(DATASET ENTRIES begins)
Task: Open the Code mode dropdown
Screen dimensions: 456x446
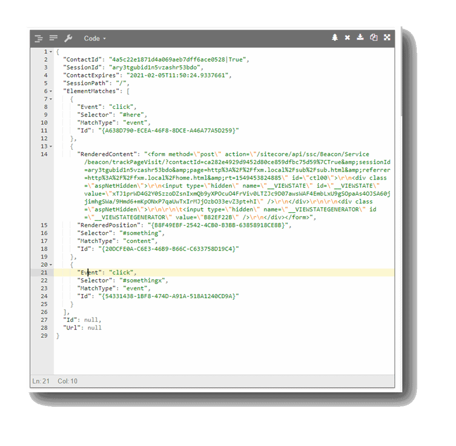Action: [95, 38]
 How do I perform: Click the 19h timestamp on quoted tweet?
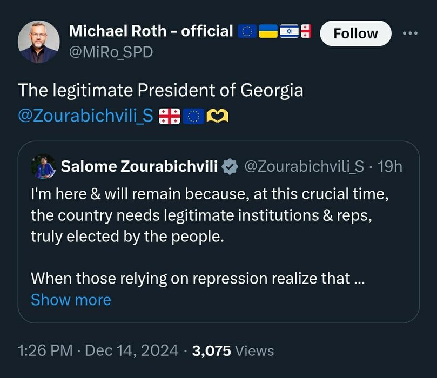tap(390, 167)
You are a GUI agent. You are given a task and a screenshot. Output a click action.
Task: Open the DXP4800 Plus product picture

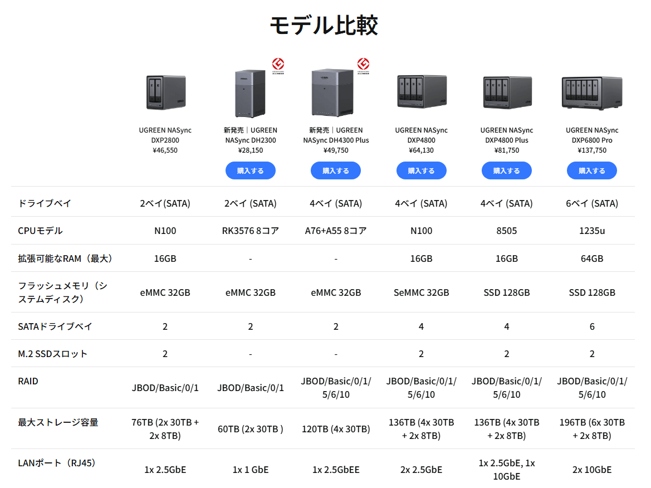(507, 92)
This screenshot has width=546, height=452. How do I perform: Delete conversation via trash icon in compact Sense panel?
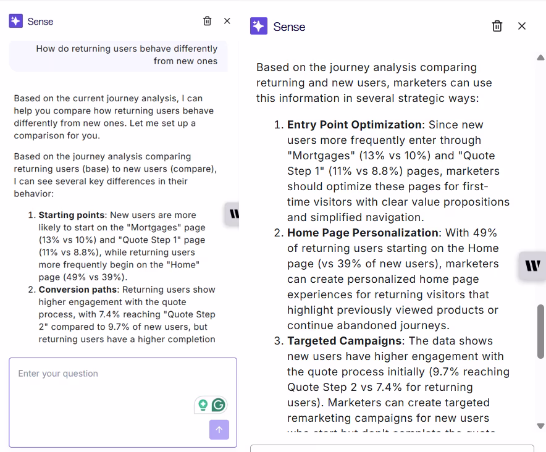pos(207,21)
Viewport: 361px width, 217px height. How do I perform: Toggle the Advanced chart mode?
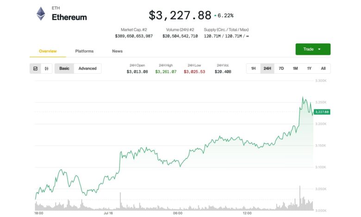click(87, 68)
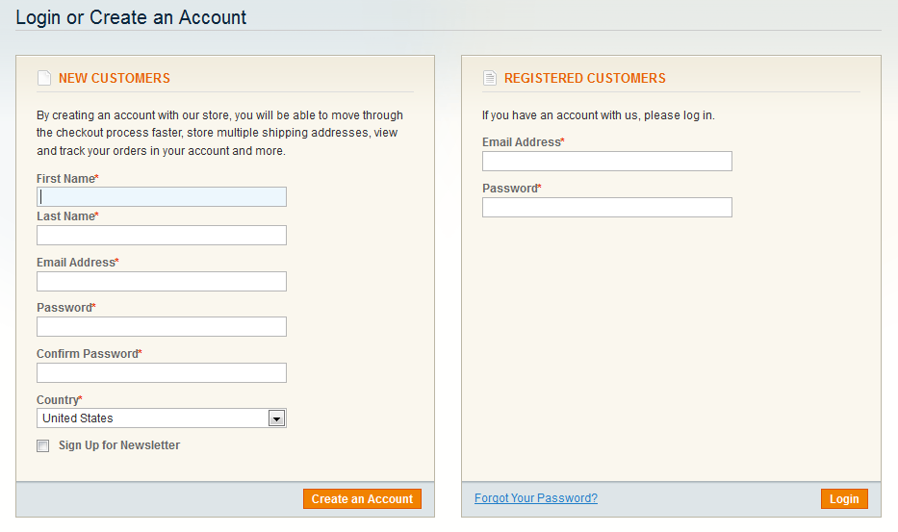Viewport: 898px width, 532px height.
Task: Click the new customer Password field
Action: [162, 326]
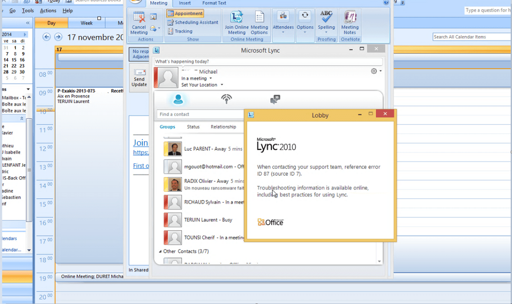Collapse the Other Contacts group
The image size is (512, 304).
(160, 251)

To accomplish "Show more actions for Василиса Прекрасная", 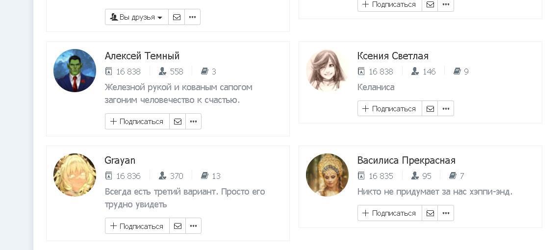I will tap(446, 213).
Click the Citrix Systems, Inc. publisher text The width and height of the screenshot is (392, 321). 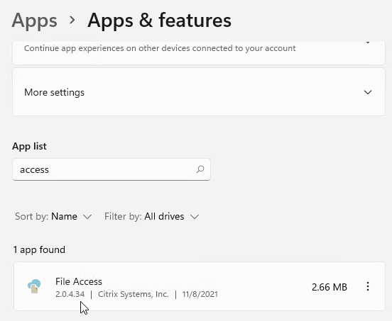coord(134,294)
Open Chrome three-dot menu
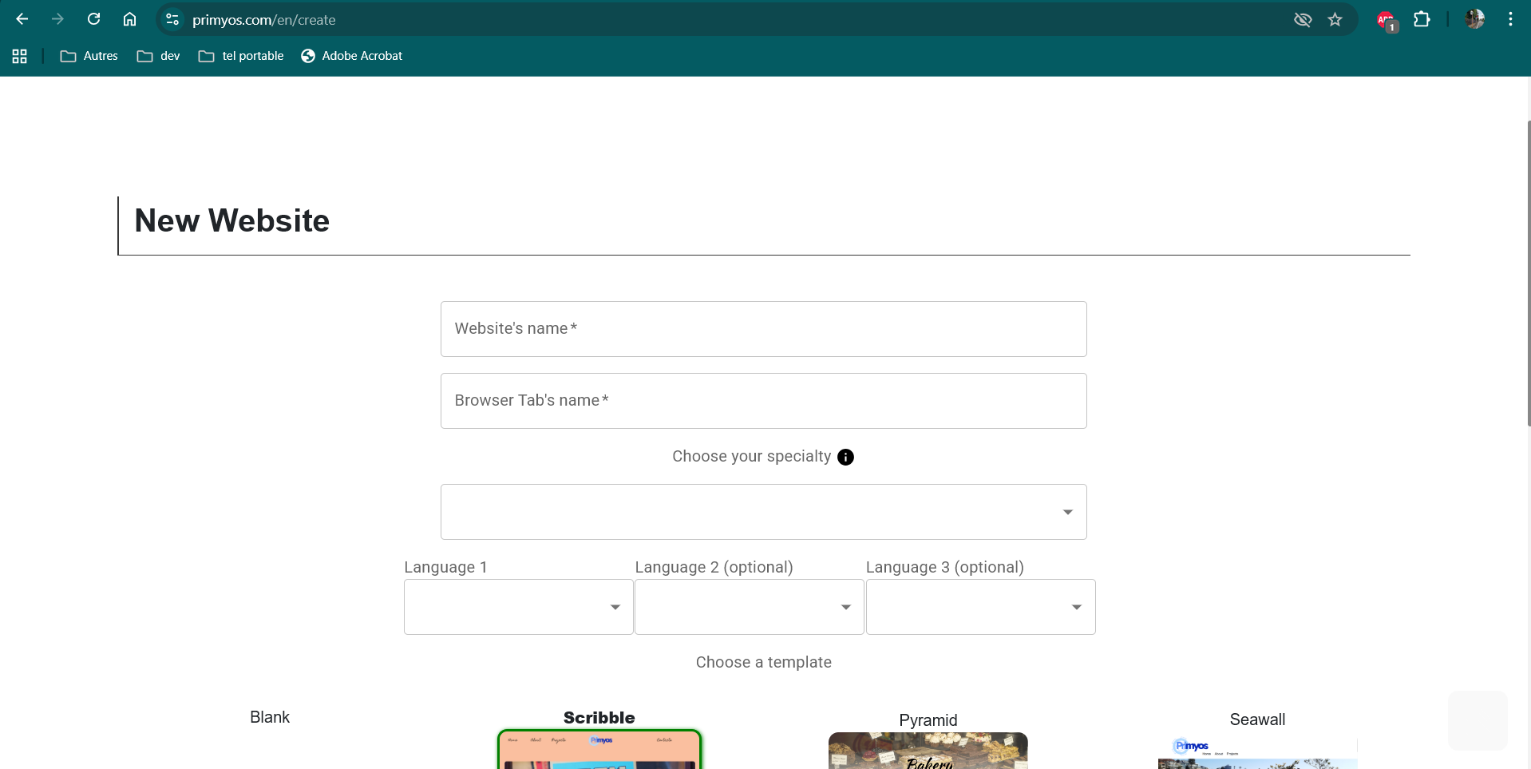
(DATASET ENTRIES ends)
INSTRUCTIONS FOR THE TASK: The output is the lines from the start of the data above through the line containing "You are a GUI", unchanged, with any picture left out.

EXERCISE RESPONSE:
Task: Open the Code mode dropdown
Screen dimensions: 456x446
Action: [95, 38]
 How do I perform: Click the 19h timestamp on quoted tweet?
tap(390, 167)
You are a GUI agent. You are given a task and a screenshot. Output a click action.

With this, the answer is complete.